=== PROVIDED DATA ===

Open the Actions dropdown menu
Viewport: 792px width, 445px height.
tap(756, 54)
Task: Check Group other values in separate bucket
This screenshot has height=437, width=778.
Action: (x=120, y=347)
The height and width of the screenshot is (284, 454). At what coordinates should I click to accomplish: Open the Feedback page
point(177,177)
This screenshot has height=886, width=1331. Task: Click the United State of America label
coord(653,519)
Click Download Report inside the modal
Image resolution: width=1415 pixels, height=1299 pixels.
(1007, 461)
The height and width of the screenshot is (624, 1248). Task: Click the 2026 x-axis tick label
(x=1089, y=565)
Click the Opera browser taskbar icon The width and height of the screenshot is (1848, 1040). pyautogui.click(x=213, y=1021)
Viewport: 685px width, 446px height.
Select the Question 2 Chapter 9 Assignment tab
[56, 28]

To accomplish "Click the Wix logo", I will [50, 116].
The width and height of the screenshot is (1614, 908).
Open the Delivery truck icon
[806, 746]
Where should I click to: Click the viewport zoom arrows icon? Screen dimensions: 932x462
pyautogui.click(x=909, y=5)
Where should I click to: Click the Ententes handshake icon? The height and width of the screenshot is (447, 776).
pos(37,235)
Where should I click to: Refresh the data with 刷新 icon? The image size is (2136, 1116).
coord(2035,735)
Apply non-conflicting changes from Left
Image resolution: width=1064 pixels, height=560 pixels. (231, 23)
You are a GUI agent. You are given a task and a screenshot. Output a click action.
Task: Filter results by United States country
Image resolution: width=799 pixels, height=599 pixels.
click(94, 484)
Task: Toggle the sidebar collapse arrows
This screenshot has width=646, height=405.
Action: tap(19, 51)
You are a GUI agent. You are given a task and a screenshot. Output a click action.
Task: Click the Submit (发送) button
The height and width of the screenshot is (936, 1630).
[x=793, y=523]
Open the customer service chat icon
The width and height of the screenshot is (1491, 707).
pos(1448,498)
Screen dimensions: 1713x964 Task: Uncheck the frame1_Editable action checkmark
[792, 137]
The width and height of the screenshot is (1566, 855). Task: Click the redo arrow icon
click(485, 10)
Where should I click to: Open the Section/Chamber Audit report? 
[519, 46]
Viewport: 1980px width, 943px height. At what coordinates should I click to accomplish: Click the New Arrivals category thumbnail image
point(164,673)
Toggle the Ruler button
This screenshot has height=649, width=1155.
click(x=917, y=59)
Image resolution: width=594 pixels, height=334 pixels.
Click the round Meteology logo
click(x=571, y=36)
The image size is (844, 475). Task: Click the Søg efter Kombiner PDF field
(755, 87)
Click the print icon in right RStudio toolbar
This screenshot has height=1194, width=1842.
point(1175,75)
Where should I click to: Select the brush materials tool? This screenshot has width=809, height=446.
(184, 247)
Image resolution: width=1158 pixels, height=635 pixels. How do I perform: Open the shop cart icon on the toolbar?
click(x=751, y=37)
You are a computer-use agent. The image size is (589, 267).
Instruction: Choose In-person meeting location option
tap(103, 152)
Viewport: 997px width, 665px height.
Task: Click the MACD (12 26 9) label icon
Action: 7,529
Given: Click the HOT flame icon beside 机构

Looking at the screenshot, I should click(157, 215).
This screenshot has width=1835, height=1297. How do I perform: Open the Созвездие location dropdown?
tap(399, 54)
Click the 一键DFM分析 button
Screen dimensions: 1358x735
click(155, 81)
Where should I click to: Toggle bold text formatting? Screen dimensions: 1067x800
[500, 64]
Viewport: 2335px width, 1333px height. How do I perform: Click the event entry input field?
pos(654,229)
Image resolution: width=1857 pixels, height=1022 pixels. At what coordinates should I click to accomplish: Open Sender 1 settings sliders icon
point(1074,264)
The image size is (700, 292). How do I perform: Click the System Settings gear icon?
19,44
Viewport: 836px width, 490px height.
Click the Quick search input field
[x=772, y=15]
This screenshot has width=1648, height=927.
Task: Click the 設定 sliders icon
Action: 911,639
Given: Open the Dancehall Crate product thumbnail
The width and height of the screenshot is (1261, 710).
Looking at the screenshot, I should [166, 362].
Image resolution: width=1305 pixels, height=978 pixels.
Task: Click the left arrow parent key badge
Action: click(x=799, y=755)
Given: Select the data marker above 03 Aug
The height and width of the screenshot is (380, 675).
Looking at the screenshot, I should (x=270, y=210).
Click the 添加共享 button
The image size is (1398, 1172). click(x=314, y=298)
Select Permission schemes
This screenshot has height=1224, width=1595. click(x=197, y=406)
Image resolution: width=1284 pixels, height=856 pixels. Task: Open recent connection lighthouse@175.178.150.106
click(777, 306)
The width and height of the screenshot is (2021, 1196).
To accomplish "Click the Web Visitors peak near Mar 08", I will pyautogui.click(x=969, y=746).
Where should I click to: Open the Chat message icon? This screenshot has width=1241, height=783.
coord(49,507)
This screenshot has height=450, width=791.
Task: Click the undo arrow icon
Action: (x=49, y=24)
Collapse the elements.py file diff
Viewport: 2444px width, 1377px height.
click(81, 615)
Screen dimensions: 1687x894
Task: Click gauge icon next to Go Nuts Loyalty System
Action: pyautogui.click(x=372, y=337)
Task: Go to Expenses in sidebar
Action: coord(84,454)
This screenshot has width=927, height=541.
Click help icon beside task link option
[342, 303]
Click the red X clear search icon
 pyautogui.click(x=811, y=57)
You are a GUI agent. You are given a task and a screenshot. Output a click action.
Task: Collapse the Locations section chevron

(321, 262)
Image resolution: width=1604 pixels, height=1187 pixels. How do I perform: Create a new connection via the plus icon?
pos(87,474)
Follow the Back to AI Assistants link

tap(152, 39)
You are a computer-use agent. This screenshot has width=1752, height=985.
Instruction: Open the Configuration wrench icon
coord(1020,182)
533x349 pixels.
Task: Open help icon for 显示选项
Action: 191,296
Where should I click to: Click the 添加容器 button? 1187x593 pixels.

===

▶ _PROBLEM DETAILS_
Write out, please, only the lines from the one with "Given: Select the data marker above 03 Aug" through the last line above, both included and unchanged.

▶ _WRITTEN SOLUTION_
Given: Select the data marker above 03 Aug
The height and width of the screenshot is (380, 675).
Looking at the screenshot, I should (x=270, y=210).
Click the 添加共享 button
The image size is (1398, 1172). click(x=314, y=298)
Select Permission schemes
This screenshot has height=1224, width=1595. click(x=197, y=406)
Image resolution: width=1284 pixels, height=856 pixels. Task: Open recent connection lighthouse@175.178.150.106
click(777, 306)
The width and height of the screenshot is (2021, 1196).
To accomplish "Click the Web Visitors peak near Mar 08", I will pyautogui.click(x=969, y=746).
Where should I click to: Open the Chat message icon? This screenshot has width=1241, height=783.
coord(49,507)
This screenshot has height=450, width=791.
Task: Click the undo arrow icon
Action: (x=49, y=24)
Collapse the elements.py file diff
Viewport: 2444px width, 1377px height.
click(81, 615)
Screen dimensions: 1687x894
Task: Click gauge icon next to Go Nuts Loyalty System
Action: pyautogui.click(x=372, y=337)
Task: Go to Expenses in sidebar
Action: coord(84,454)
This screenshot has width=927, height=541.
Click help icon beside task link option
[342, 303]
Click the red X clear search icon
 pyautogui.click(x=811, y=57)
You are a GUI agent. You are given a task and a screenshot. Output a click action.
Task: Collapse the Locations section chevron

(321, 262)
Image resolution: width=1604 pixels, height=1187 pixels. How do I perform: Create a new connection via the plus icon?
pos(87,474)
Follow the Back to AI Assistants link

tap(152, 39)
You are a computer-use agent. This screenshot has width=1752, height=985.
Instruction: Open the Configuration wrench icon
coord(1020,182)
533x349 pixels.
Task: Open help icon for 显示选项
Action: 191,296
Where should I click to: Click the 添加容器 button? 1187x593 pixels.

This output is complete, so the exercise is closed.